* begin EXTRACTED RECORDS *

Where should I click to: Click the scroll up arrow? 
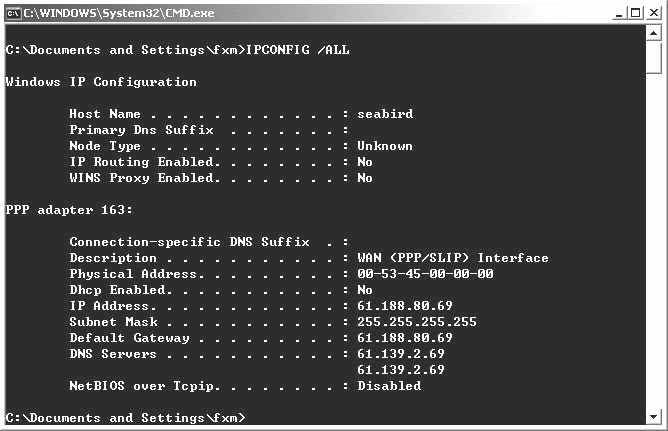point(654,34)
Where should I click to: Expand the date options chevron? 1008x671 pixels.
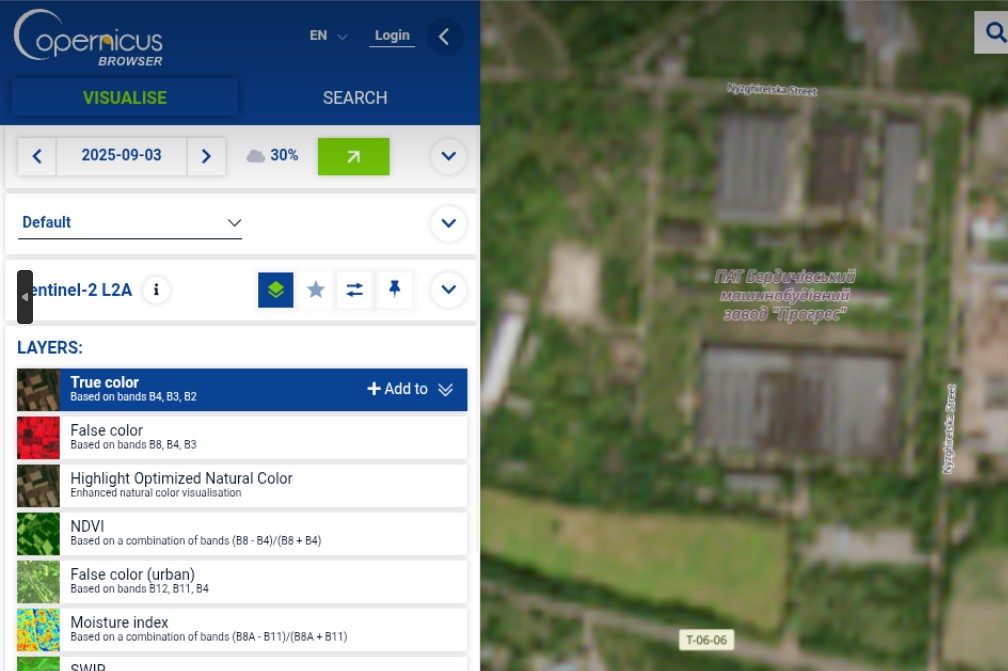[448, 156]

* end EXTRACTED RECORDS *
* begin EXTRACTED RECORDS *

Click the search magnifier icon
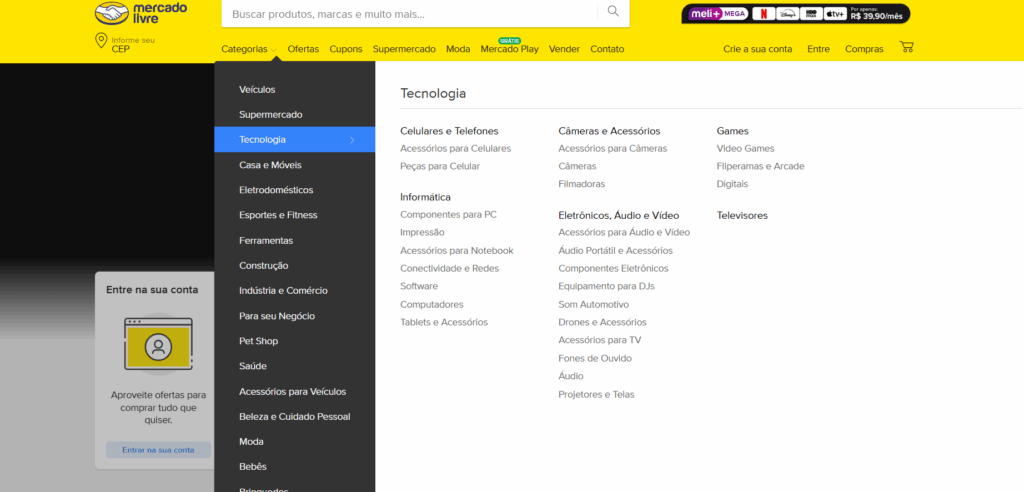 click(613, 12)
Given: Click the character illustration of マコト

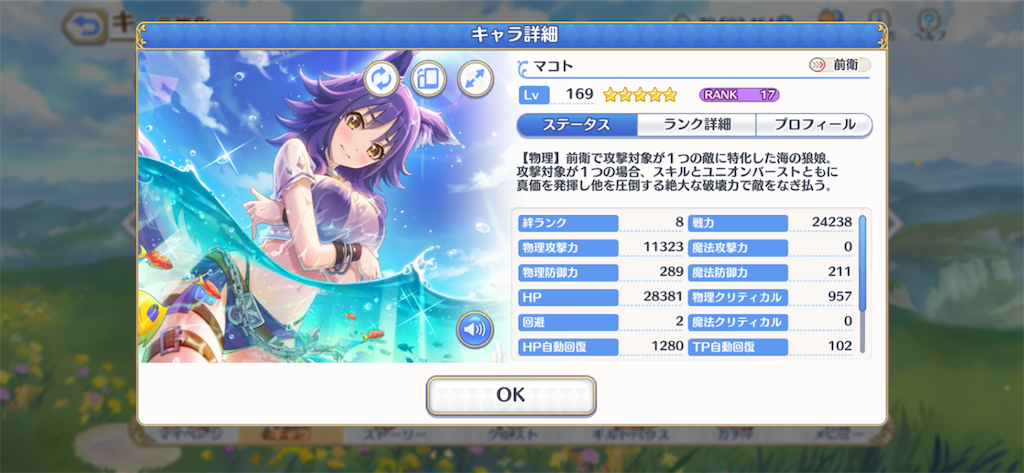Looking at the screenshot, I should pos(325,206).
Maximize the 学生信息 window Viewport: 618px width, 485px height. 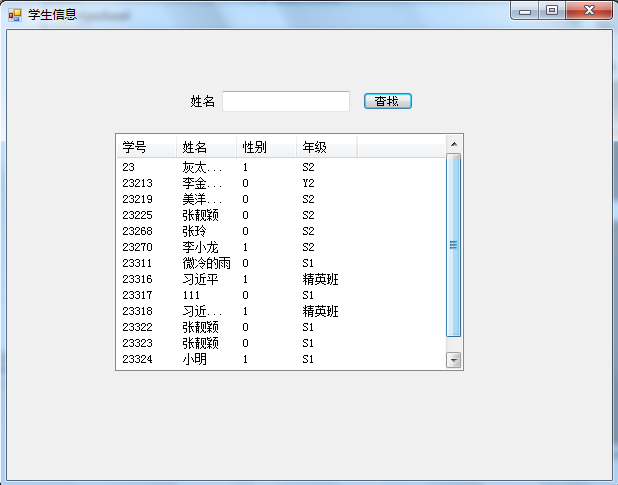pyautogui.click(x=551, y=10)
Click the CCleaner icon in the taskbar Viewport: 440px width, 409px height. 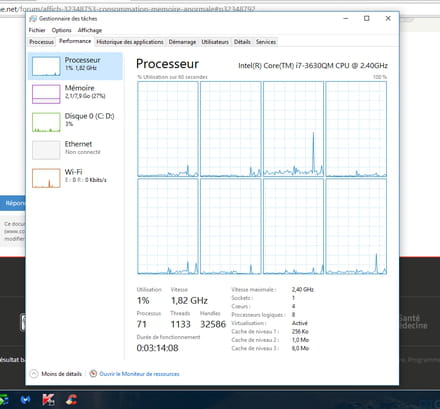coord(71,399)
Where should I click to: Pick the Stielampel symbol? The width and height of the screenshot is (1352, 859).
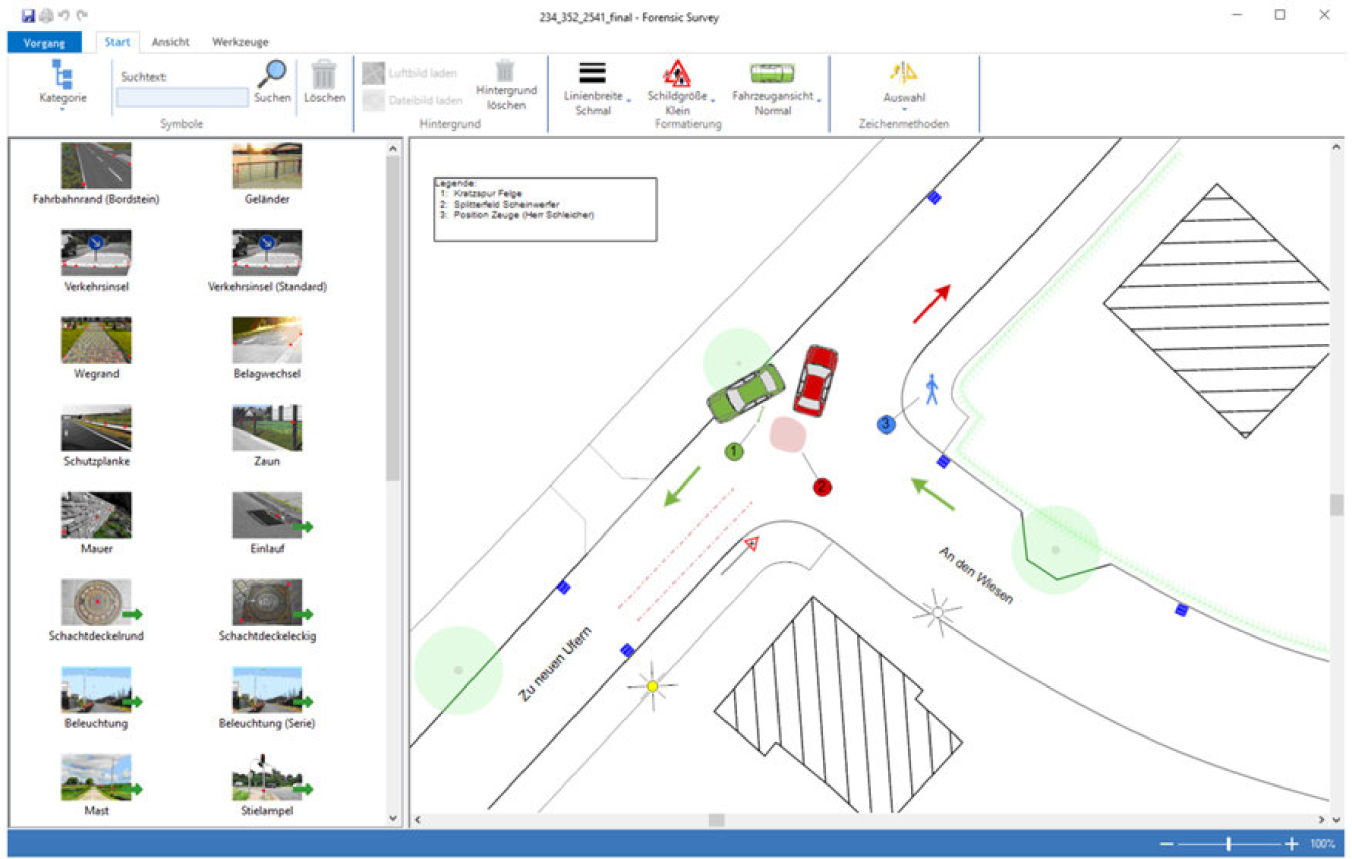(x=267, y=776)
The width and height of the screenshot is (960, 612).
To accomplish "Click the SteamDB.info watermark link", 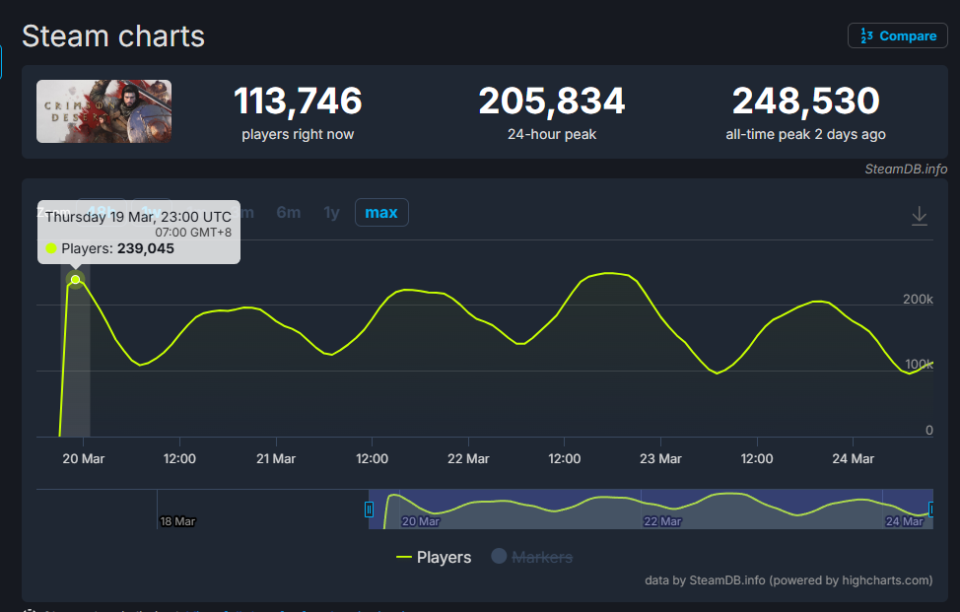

* end EXTRACTED RECORDS *

BRIEF: Quote the rows from the line containing "The width and height of the screenshot is (960, 612)." through the line containing "the SteamDB.info watermark", both lines included. Omit the pictures from your reply.

ANSWER TO THIS PROBLEM:
The width and height of the screenshot is (960, 612).
To accomplish "Click the SteamDB.info watermark link", 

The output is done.